[Text and element pointing records]

== == ==

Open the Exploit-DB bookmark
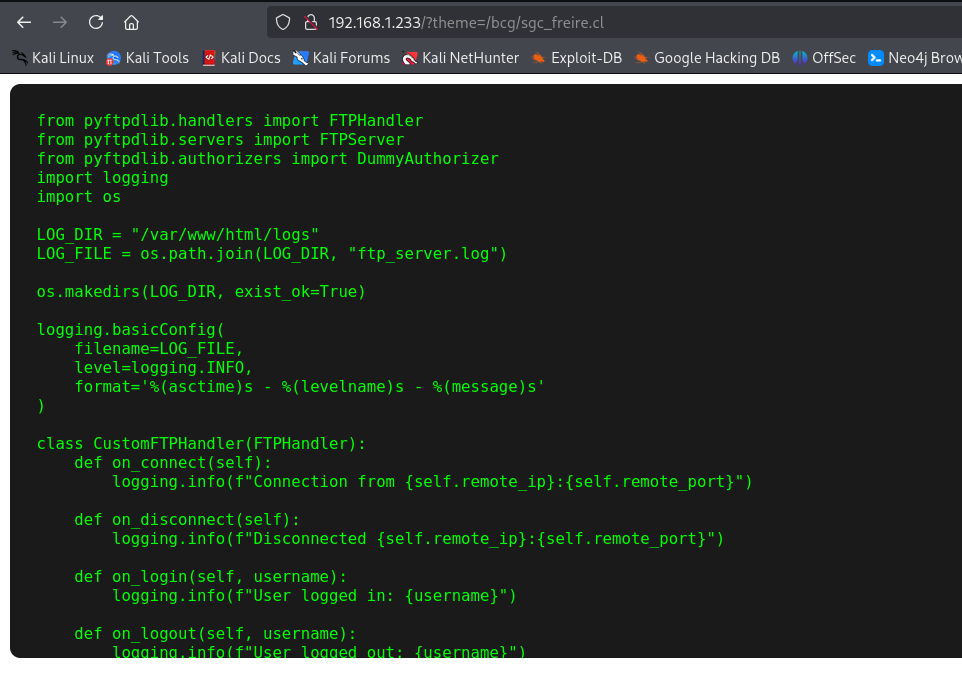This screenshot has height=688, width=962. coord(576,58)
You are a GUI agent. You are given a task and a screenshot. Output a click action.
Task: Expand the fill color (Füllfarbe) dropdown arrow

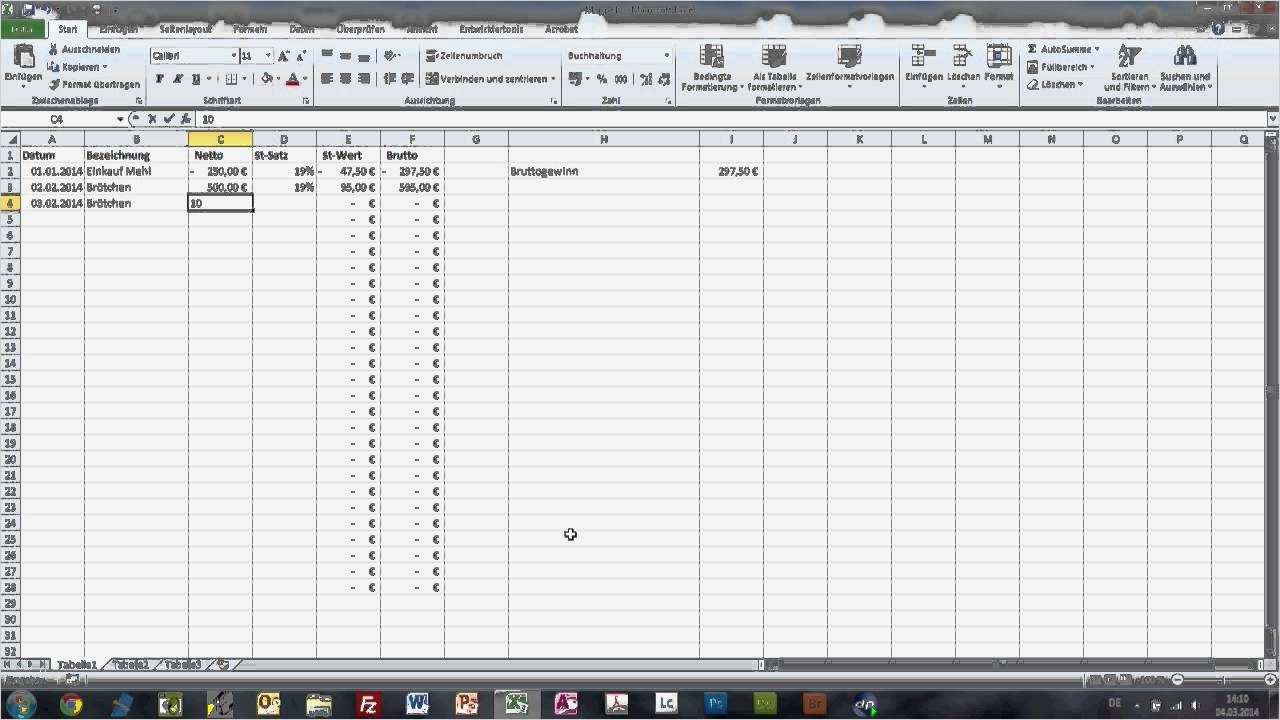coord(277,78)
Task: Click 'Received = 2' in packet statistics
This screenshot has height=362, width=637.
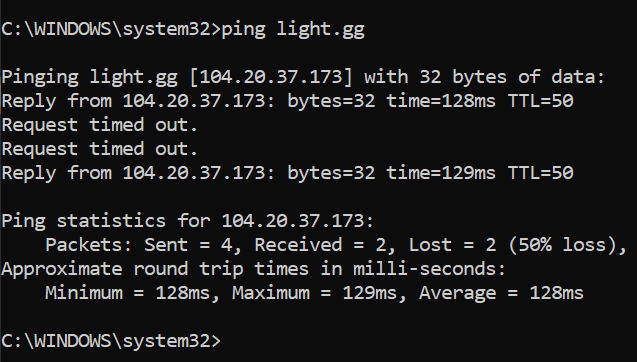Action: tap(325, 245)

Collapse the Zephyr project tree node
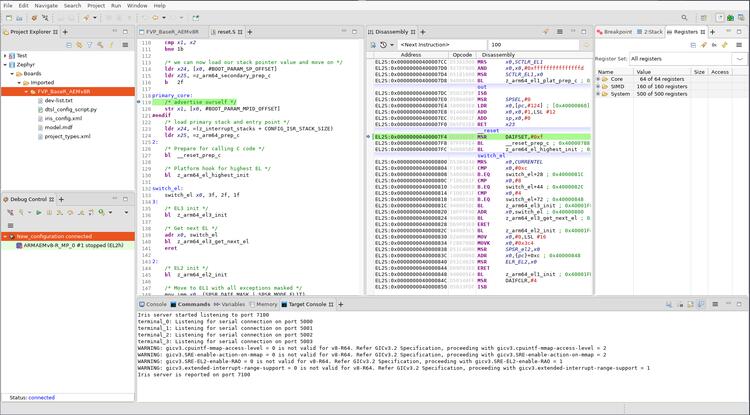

== == ==

_Exercise requirements:_ Copy every line of the records above verbatim, leaving out the pictures.

_Written response:_
Open the Exploit-DB bookmark
This screenshot has height=688, width=962. coord(576,58)
You are a GUI agent. You are given a task and a screenshot. Output a click action.
Task: Expand the fill color (Füllfarbe) dropdown arrow

coord(277,78)
Task: Click 'Received = 2' in packet statistics
This screenshot has height=362, width=637.
Action: tap(325, 245)

Collapse the Zephyr project tree node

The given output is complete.